RW:  You were in 12th grade. So there were four or five years where you hadn’t noticed these differences.

Yoo-Mi:  But I’d grown up in Uganda. The funny thing is that in Uganda, we were called “white people.” The East Indians were called “Indians,” the Americans were called “Americans” and everyone else was called “white.”
     When I came to the U.S. I didn’t have any way to categorize myself. I wasn’t Ugandan. I wasn’t Korean, because I didn’t feel any affinity and I didn’t really speak the language. I didn’t feel culturally Korean. But I wasn’t “white” even though I’d been considered “white” in Uganda.

RW:  I’ve heard a little about the difficulties people face when they’re in transition culturally. Could you say more about that?
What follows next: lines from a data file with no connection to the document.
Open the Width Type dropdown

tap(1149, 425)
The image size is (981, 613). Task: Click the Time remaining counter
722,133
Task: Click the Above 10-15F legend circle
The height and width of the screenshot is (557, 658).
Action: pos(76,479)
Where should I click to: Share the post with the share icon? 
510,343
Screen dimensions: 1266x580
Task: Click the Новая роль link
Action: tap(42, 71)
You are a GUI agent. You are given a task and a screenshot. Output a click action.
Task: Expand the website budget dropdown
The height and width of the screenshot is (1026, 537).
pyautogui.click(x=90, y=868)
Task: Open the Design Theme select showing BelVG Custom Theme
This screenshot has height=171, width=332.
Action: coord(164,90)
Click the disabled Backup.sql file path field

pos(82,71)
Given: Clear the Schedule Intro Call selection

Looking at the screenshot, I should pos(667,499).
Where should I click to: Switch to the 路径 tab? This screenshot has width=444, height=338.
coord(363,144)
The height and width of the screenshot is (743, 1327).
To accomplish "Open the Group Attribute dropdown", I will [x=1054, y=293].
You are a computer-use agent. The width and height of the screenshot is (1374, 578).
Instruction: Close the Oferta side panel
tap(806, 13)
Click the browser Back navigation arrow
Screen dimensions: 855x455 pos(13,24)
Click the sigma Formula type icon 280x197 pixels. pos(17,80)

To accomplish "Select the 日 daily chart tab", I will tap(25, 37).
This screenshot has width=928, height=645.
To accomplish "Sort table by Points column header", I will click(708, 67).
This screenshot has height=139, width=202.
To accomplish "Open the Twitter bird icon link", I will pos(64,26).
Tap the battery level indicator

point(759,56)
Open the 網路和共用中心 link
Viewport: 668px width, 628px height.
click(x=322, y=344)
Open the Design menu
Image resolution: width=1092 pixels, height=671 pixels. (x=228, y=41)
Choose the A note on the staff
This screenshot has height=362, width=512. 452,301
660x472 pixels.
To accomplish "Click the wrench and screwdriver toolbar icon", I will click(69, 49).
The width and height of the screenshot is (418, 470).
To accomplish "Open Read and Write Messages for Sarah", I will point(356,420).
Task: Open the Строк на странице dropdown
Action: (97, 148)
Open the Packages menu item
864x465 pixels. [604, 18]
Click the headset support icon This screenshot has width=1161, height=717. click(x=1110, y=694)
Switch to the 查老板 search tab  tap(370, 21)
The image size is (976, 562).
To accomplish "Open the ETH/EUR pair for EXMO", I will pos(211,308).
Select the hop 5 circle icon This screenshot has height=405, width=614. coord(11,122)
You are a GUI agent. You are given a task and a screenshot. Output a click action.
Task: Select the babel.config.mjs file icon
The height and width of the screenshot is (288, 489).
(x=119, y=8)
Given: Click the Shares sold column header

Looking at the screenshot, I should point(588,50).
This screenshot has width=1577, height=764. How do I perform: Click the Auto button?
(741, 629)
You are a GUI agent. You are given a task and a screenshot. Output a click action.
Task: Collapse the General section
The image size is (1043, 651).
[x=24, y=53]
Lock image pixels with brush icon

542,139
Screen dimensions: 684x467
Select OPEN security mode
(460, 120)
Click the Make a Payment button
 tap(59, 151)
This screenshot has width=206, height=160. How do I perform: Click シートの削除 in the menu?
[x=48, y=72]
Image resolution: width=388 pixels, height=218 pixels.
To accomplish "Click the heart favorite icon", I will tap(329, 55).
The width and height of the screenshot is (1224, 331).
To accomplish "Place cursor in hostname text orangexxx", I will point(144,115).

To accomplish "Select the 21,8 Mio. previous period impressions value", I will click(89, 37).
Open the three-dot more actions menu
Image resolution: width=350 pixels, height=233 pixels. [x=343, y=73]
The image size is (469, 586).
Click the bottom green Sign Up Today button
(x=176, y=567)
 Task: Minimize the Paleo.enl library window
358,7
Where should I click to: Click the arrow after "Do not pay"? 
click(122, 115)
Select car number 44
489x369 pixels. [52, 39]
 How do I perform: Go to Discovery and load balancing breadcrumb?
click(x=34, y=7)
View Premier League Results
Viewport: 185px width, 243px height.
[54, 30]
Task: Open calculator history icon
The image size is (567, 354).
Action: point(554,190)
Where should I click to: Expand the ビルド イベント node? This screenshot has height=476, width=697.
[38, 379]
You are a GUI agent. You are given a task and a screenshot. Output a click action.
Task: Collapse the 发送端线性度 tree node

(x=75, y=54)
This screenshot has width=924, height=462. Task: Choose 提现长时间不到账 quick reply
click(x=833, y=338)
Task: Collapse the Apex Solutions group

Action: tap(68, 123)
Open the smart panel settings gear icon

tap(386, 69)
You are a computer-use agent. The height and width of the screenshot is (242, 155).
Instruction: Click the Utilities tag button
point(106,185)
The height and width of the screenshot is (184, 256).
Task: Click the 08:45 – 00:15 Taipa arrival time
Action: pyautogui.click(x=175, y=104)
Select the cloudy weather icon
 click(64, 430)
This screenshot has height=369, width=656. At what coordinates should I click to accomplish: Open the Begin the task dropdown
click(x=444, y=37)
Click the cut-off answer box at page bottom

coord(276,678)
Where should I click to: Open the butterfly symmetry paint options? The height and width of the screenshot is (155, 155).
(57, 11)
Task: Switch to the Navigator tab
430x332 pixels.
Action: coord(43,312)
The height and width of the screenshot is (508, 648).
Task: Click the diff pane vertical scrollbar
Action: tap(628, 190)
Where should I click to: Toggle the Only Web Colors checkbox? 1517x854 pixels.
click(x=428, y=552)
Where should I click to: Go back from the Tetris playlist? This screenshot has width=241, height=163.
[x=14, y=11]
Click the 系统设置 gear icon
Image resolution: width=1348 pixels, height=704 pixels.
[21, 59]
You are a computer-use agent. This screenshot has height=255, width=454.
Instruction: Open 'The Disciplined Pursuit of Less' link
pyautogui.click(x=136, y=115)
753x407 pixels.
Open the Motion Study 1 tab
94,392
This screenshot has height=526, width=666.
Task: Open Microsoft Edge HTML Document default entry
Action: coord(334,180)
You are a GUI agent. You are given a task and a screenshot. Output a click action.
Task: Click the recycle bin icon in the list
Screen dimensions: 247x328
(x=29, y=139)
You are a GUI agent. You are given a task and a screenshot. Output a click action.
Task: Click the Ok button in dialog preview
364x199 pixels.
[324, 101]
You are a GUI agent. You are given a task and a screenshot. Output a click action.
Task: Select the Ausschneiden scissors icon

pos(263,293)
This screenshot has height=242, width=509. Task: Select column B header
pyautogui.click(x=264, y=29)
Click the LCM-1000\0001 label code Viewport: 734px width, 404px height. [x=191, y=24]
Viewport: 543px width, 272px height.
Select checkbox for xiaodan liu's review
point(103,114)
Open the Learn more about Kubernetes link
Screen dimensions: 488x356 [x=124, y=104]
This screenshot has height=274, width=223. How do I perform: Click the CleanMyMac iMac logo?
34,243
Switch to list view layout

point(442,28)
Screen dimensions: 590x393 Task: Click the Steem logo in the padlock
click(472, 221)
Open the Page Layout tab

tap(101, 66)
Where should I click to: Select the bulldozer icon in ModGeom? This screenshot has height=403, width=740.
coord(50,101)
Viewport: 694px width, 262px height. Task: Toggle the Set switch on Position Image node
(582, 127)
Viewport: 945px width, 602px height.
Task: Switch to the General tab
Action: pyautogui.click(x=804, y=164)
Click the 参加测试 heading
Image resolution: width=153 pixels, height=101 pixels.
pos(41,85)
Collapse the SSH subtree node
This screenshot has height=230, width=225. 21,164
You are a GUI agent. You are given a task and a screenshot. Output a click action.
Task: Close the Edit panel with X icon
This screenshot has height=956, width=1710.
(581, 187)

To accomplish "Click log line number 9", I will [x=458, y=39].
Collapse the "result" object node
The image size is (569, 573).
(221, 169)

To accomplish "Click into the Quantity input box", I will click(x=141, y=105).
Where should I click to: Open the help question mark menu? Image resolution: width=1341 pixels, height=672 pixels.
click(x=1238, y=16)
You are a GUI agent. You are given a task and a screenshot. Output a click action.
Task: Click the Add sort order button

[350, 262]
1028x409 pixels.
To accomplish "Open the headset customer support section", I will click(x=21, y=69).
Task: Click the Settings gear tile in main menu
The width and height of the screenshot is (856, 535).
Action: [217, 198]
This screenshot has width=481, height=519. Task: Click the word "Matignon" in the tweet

Yoo-Mi:  It was more real for my parents than it was for me. I didn’t go through the direct Korean-American dichotomy because it was intermediated by having lived in Uganda where there was an international community; we were part of that group. So I didn’t realize some of the cultural issues with being a Korean until I was an adult—things like ages not mixing, things like the humility, not boasting—which is very different from Americans [laughs]. So it took me so much longer to even realize these things.

RW:  You’ve had a trajectory in your life that’s very unusual.

Yoo-Mi:  Yes. I’d walk down the street in New York and kids would say “chinko” or “jap” or whatever, and I’d think, “I’m not either of those.” So it didn’t bother me. But when I started working, I felt sexism way more than racism. There was a lot of racism. Things like brokers I’d be speaking with and they couldn’t quite catch my name. But I didn’t have an accent so, “What’s going on here? With your name, you’re supposed to have an accent.” They would keep asking me where I was from.
     “Oh, I live in New York.”
     “Yeah, but where are you really from?”
     “New York.”
     “Okay, where are your parents from?”
     “They’re from Korea.”
     “Okay. But you don’t have an accent.”
     I’d get that crap all the time, which didn’t really bother me. I’d make a game out of it. “Where are you from?”
     “Guess.”
     “Chinese, Philippine, Thai…”
     Most people would never guess. But the sexism got to me because I wanted to be financially independent. My parents come from a culture where a woman is not ever financially independent. But I was more academically oriented than my brothers and because my father is an intellectual, my mother said, “Okay, we’ve decided to let you go to college.”
     I’m like, “Of course, I’m going to college!” [laughs]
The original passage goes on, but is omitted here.